Beliau tidak mengenalku secara pribadi, namun ketulusan Beliau dalam mengatakan bagaimana Beliau senang melihat kami berpraktik Dharma, kerelaan Beliau dalam membagikan realisasi Beliau mengenai topik yang amat sulit dipahami ini kepada kami–intinya dalam setiap hal yang Beliau lakukan–membuatku sadar arti penting seorang guru.
oleh Shierlen Octavia
Sudah beberapa hari aku bergumul dengan vacuum cleaner. Setiap sesi review pada malam hari di retret SEALF 2019 berakhir, hal pertama yang aku lakukan selalu mencari vacuum cleaner untuk membersihkan debu-debu dan beras mandala yang tercecer di lantai. Sebagai panitia, tanggung jawab utamaku sebenarnya adalah mempublikasikan rangkaian acara di media sosial, namun aku merasa aku harus memaksimalkan waktuku dan berusaha membantu tim lain menyelesaikan pekerjaannya sesegera mungkin–agar semuanya bisa cepat beristirahat untuk mendengarkan sesi esok.
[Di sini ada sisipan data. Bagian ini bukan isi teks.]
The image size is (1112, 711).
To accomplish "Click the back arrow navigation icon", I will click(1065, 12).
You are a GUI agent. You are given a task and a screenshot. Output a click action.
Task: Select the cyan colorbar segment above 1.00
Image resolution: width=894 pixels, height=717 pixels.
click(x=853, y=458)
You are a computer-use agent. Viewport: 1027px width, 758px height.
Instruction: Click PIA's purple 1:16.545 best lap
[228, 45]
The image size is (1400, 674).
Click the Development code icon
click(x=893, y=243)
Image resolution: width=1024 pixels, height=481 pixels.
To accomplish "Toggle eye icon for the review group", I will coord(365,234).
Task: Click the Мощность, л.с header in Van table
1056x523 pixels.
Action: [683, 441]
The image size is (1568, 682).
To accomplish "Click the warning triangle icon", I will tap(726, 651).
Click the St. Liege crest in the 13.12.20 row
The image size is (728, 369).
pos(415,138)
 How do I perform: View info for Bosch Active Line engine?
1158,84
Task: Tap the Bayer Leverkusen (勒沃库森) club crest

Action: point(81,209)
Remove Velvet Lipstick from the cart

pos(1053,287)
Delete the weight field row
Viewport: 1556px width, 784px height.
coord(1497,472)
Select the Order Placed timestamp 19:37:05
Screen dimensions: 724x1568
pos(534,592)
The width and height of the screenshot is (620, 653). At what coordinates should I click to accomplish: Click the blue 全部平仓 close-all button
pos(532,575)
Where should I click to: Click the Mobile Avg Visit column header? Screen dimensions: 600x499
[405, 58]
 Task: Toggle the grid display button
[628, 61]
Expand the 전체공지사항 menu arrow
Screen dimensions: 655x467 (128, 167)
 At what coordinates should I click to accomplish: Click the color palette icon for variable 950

Pada hari pertama, pekerjaan membersihkan hall bukan hal yang berat buatku. Namun hari lepas hari, pinggangku yang jarang berolahraga ini sakit juga. Tanganku pegal dan mataku rasanya berat menahan kantuk. Beberapa hari kemudian, timbul ocehan dalam hatiku ketika aku mendorong pipa vacuum cleaner.
“Melelahkan”, “Kapan ini berakhir?”, “Merepotkan”, dan semua kata keluhan yang ada di dalam batinku rasanya berlomba untuk melompat keluar. Aku tidak lagi segembira hari pertama aku membantu. Ada rasa malas dan omelan yang menemani kegiatanku dengan sahabat baruku, si vacuum cleaner. Pokoknya, rasa sukaku dengan kegiatan yang semula kutujukan untuk membantu orang lain mulai berkurang hari demi hari.
Curahan hatiku barusan belum berakhir sampai di sana. Hari ini, 15 November 2019, dengan segala keluhan yang aku rasakan, aku mengeluarkan uneg-uneg, termasuk kelelahanku dengan pekerjaan vacuum cleaner dan lainnya, serta harapanku untuk tidak tertidur selama sesi saat puja berlangsung. Untunglah para Buddha dan Guru mendengarkan permohonanku sehingga aku bisa mendengarkan sesi dengan baik dan bisa merangkumnya di sini.
Pada pengajaran kali ini, Guru Dagpo Rinpoche menjelaskan bahwasanya, klesha tidak selalu tumbuh dalam diri kita, ada kalanya batin kita bajik sebab kita memang memiliki kemampuan tersebut. Namun, batin yang bajik saja belum cukup. Kita harus mengajak orang lain untuk menumbuhkan batin yang bajik pula dalam dirinya, mulai dari memberikannya materi dengan tulus, berbincang dengan cara yang baik, dan senantiasa mempraktikkan perilaku yang bermanfaat dengan berlandaskan aspirasi orang yang hendak kita tolong. Sebagai contoh, ketika kita ingin membuat seseorang menghentikan perbuatan jahat, kita tidak bisa serta merta menyuruhnya untuk menjauhi tindakan buruk yang selalu dilakukannya. Hal yang seyogianya kita lakukan adalah dengan menjadi temannya, memahami aspirasinya, dan memberikannya nasihat yang sesuai dengan hal yang ingin dicapainya.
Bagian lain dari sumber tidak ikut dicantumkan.